Expect Poilievre to Attack Judicial Independence
Poilievre studied carefully at the knee of his political master, Stephen Harper, and he is determined to be even more extreme in his assault on Canada’s civic institutions.
By Ryan McGreal.
242 words. Approximately a 0 to 1 minute read.
Posted June 24, 2022 in Blog.
When Stephen Harper was Prime Minister, he tried to politicize the Supreme Court of Canada by passing blatantly unconstitutional laws designed to inflame the CPC base, then accusing the Court of being “activist” when it inevitably struck his unconstitutional laws down.
It worked as a fundraising appeal, but it also nudged the base toward more extremism and nihilism about the basic legitimacy of our civic institutions.
Pierre Poilievre studied at his mentor Stephen Harper’s knee, and you know he was busy taking notes.
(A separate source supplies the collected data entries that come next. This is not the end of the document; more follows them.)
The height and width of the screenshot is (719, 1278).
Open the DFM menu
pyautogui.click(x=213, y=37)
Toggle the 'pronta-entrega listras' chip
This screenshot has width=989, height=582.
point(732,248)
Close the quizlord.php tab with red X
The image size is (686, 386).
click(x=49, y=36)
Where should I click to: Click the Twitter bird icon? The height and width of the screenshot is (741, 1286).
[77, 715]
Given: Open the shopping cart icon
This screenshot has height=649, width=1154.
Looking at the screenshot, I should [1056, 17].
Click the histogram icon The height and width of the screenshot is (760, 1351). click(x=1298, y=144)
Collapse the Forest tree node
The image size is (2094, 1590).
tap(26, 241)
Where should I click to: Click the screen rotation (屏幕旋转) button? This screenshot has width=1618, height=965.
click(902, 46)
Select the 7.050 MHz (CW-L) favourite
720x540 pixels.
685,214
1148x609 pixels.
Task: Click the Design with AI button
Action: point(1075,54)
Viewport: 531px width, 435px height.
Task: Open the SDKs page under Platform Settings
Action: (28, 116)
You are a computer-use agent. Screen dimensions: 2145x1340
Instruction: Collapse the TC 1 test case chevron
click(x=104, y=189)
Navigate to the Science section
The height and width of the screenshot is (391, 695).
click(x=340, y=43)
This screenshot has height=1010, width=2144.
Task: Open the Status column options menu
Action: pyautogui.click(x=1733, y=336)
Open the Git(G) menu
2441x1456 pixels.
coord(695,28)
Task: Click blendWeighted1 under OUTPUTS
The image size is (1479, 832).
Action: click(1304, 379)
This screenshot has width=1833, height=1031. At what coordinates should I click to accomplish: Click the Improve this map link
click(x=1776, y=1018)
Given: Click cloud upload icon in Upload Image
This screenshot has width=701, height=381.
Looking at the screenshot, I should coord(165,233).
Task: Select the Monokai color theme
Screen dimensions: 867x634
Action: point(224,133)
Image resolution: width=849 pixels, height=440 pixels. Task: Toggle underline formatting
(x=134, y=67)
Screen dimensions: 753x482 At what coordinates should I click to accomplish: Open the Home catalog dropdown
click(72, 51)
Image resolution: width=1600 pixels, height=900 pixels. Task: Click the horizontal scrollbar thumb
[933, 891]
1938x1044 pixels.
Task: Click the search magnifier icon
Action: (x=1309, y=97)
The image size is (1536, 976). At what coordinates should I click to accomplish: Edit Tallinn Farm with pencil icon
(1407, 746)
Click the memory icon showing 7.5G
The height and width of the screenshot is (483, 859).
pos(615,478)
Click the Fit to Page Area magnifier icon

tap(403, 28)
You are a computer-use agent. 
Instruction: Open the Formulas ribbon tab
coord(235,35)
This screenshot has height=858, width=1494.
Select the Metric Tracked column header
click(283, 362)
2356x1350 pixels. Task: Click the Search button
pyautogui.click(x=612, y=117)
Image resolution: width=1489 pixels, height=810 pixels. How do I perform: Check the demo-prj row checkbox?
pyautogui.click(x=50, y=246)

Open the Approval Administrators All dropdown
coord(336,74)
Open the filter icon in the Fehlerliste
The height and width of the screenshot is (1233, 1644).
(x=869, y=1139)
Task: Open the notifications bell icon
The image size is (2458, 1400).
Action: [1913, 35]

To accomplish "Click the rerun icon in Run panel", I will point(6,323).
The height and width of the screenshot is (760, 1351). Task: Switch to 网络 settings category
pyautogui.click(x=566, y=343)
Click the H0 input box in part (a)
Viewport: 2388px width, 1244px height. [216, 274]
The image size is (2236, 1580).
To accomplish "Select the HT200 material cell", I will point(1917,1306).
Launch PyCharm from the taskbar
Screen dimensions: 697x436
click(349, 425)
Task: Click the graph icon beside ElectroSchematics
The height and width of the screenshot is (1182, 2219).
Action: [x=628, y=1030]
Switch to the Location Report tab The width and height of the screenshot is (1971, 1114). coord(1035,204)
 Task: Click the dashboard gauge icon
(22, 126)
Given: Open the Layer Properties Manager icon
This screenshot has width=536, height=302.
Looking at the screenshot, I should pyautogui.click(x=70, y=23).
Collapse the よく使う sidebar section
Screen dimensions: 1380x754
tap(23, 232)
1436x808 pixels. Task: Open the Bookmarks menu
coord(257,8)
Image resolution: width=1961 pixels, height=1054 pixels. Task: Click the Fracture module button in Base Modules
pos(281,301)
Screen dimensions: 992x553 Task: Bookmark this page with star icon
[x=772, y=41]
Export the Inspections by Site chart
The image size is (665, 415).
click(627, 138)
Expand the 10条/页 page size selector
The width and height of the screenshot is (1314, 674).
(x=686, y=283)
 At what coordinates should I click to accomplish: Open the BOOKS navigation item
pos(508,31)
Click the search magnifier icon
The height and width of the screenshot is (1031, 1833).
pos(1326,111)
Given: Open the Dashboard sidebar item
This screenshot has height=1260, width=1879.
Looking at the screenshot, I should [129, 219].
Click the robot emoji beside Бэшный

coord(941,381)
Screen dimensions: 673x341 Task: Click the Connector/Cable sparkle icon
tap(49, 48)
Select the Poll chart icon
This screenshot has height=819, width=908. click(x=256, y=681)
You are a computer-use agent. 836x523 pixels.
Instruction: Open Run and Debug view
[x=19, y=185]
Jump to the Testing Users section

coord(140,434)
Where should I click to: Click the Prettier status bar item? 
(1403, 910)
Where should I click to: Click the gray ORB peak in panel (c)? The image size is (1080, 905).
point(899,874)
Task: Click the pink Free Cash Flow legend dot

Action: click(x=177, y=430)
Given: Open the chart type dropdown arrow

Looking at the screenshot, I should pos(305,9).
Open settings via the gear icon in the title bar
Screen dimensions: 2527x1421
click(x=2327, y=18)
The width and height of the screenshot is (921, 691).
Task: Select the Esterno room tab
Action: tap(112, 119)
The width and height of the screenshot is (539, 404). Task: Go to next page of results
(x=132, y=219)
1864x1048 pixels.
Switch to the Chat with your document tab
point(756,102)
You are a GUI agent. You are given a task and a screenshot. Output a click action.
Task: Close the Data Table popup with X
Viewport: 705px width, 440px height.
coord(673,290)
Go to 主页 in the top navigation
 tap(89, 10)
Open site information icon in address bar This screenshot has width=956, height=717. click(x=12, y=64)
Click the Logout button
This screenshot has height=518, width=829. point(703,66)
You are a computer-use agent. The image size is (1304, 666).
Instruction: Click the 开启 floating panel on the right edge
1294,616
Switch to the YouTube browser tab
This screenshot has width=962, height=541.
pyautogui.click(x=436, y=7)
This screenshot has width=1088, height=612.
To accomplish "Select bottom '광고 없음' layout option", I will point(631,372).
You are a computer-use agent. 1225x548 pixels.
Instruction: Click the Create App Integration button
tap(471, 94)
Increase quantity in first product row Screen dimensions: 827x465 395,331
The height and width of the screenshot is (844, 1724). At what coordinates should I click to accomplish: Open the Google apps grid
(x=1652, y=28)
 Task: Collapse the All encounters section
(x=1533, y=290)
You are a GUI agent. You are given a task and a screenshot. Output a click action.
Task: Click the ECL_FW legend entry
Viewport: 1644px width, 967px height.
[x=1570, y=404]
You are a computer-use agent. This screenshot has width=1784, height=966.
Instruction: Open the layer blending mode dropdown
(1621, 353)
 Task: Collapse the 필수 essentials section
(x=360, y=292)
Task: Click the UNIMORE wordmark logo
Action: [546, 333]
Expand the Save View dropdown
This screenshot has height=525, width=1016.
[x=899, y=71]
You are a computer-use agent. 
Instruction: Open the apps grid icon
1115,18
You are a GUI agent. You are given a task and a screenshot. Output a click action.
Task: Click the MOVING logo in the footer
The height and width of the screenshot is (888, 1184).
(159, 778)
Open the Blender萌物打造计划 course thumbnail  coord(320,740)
The man whose campaign rhetoric consists mainly of a repeated promise to fire any civil servant who doesn’t advance his political agenda is certain to try to undermine the independent process used to appoint Supreme Court justices in Canada and turn it into another partisan club to beat civic institutions with.
‘It can’t happen here?’
Yes it bloody well can, and powerful forces are massing to degrade, erode and undermine public trust in our civic institutions so that they can be captured and turned into ideological apparatus for right-wing extremism.
There are a lot of real, structural problems with Canadian civic institutions and civil services, including systemic racism and chauvinism and economic inequity, but those aren’t the kinds of challenges the right-wing ascendancy wants to address.
While moderates and liberals look smugly across the border, the increasingly radical movement that has infiltrated and hijacked the conservative mainstream is fervently gearing up to crush the minuscule progress that has been made toward equity and social justice.